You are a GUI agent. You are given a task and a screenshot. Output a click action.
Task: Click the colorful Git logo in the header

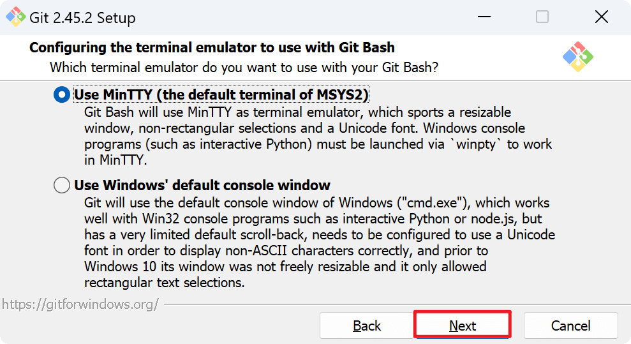pos(577,57)
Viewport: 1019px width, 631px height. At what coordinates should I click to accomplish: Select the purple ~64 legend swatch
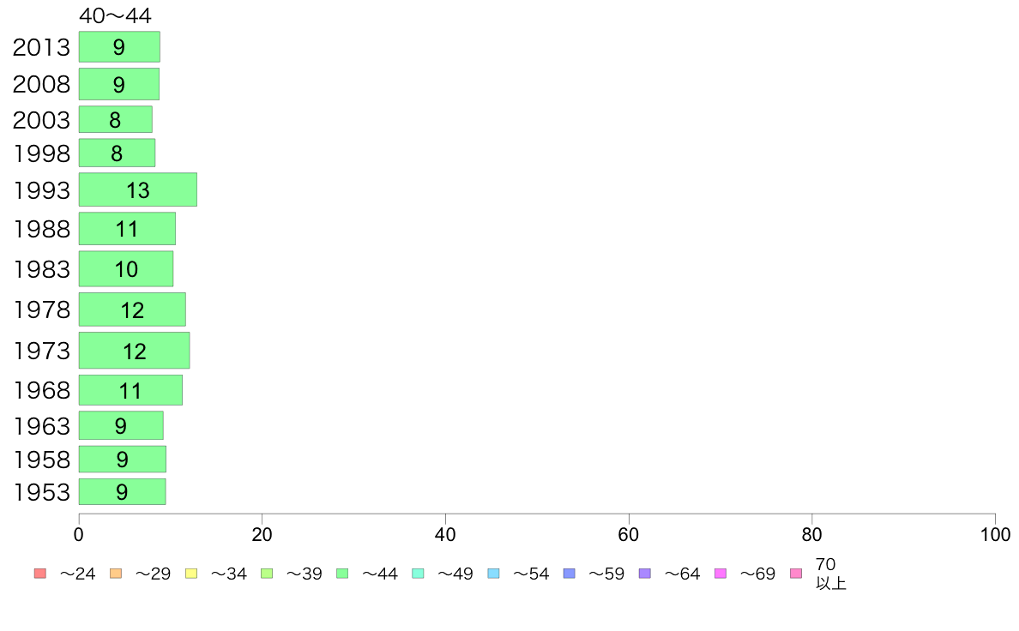645,574
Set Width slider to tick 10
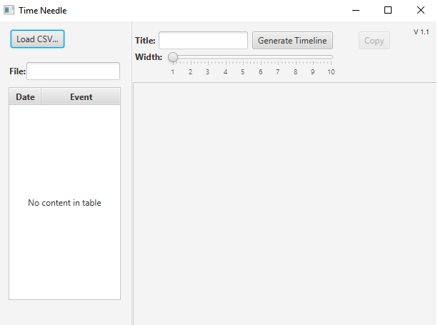Screen dimensions: 438x325 point(331,57)
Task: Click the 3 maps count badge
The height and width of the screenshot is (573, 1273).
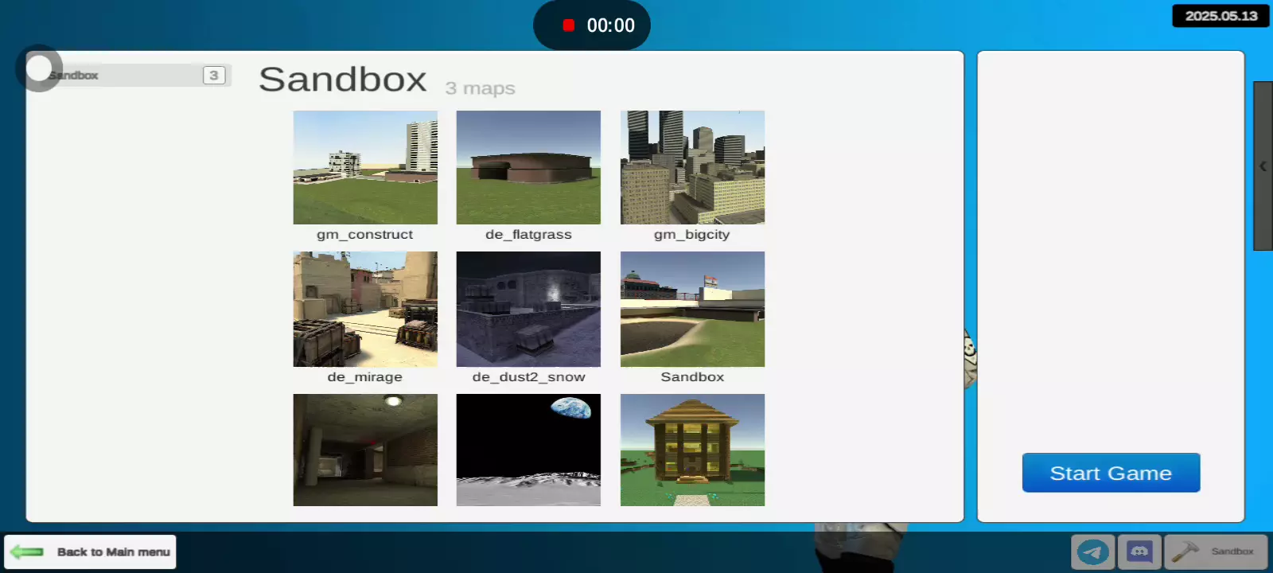Action: point(214,75)
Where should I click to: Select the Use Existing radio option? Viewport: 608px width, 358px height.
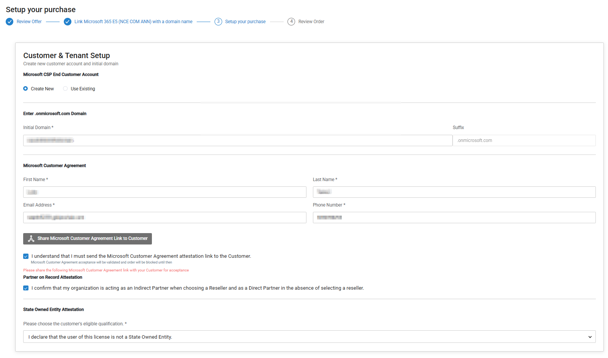65,89
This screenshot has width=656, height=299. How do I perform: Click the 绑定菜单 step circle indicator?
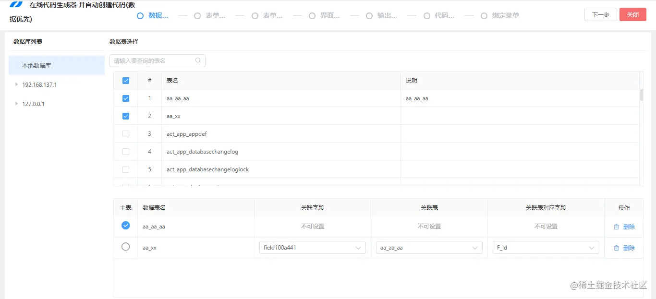(484, 15)
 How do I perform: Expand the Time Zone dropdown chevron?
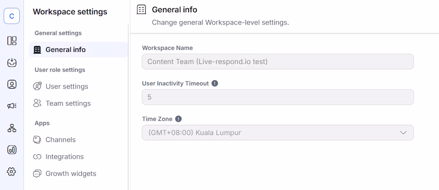point(403,132)
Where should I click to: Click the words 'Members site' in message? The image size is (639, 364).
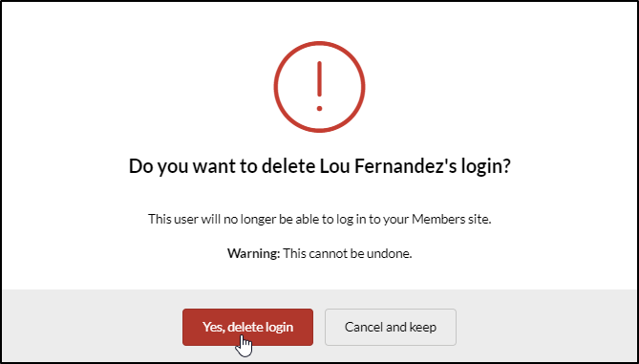450,220
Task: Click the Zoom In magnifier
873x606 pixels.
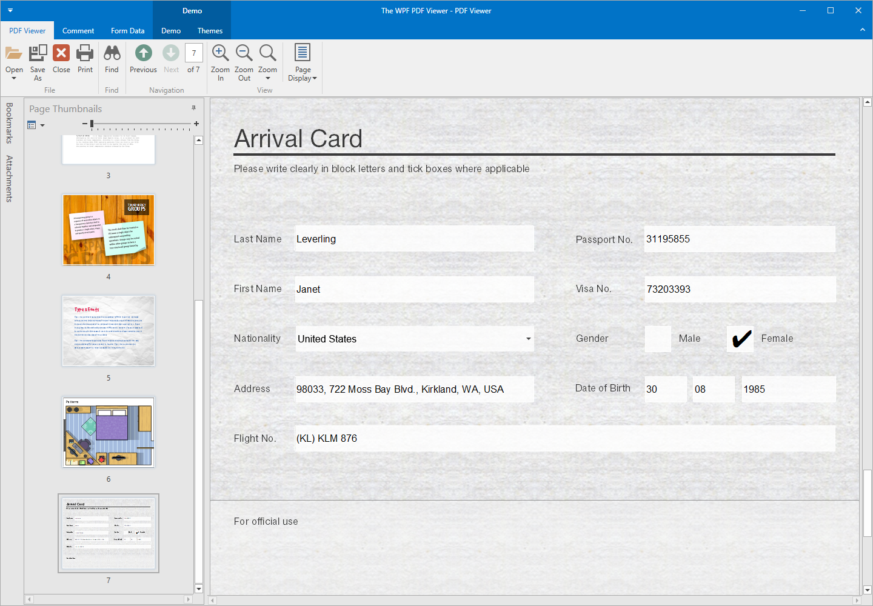Action: tap(220, 54)
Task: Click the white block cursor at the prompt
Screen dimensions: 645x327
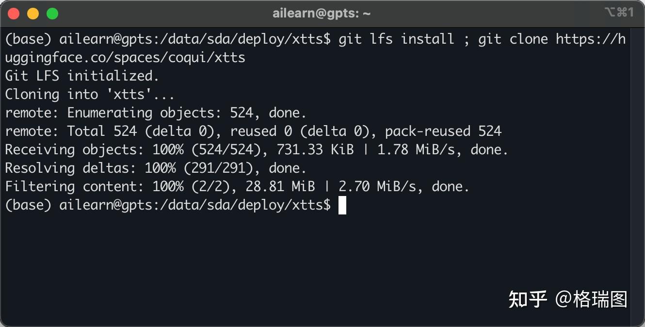Action: pos(342,205)
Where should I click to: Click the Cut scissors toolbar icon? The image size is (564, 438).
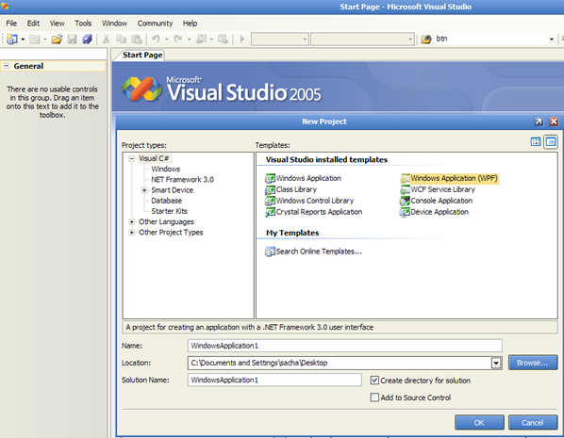tap(107, 39)
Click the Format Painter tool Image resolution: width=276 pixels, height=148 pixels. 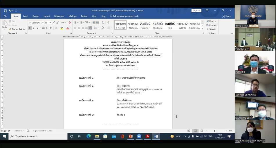click(17, 29)
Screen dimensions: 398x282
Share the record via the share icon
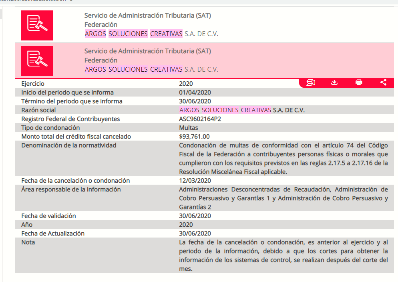tap(383, 83)
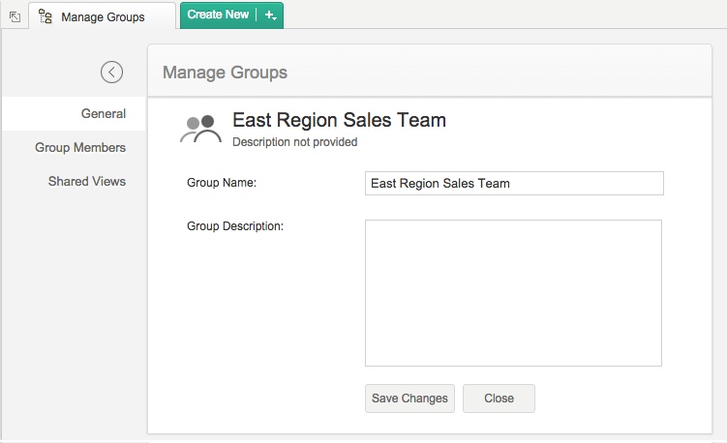Click the expand panel icon at top-left
The width and height of the screenshot is (727, 443).
point(15,16)
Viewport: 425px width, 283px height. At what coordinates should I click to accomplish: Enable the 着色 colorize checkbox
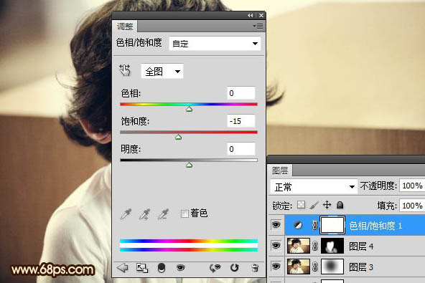click(185, 214)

§ How to complete this task
Give again exactly the lines running from the beginning of the material above through the line that contains "Task: Click the 3 maps count badge", and leave out every picture.

§ Answer to this task
You are a GUI agent. You are given a task and a screenshot. Output a click action.
Task: Click the colorful Git logo in the header

pos(577,57)
Viewport: 1019px width, 631px height. At what coordinates should I click to accomplish: Select the purple ~64 legend swatch
645,574
Set Width slider to tick 10
Screen dimensions: 438x325 point(331,57)
Task: Click the 3 maps count badge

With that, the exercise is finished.